# [WHAT THIS TASK INVOLVES]
The goal here is an exact copy of the entries below, without their pictures.

# [RECORDS TO PROCESS]
******************************

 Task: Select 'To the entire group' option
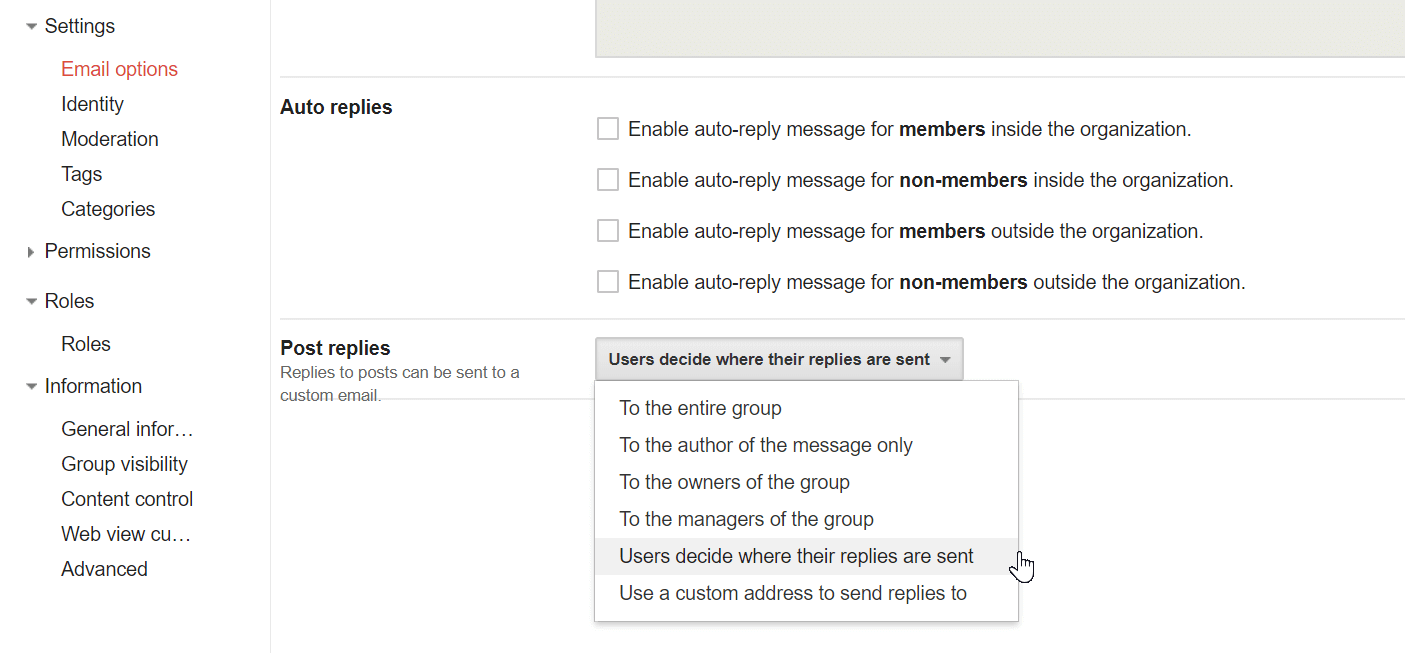click(700, 408)
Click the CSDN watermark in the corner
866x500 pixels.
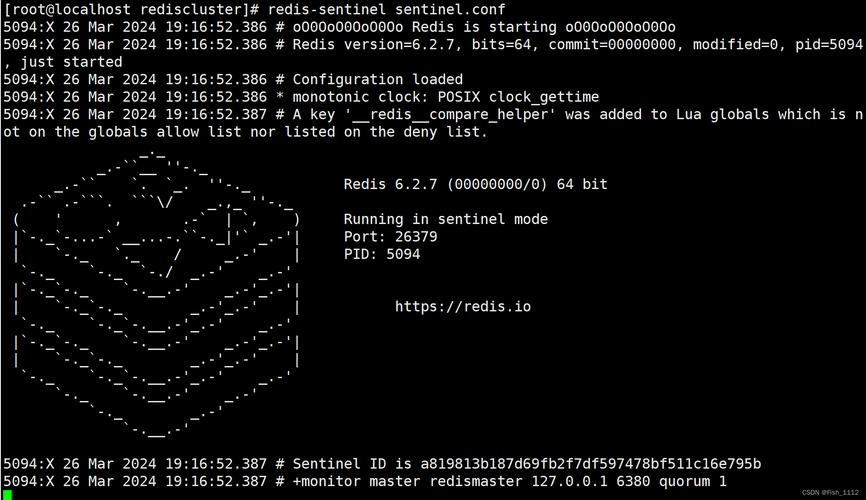[830, 492]
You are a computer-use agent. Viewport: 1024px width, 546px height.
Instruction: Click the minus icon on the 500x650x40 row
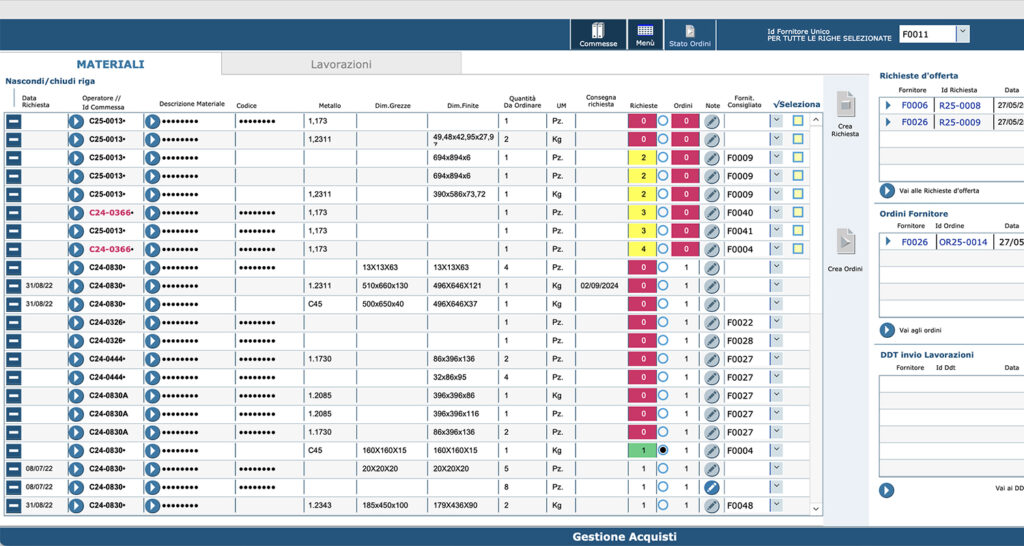click(14, 304)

******************************

# [SOLUTION TO THIS EXERCISE]
 Task: Select 'To the entire group' option
click(700, 408)
Click the CSDN watermark in the corner
866x500 pixels.
[830, 492]
You are a computer-use agent. Viewport: 1024px width, 546px height.
Instruction: Click the minus icon on the 500x650x40 row
click(14, 304)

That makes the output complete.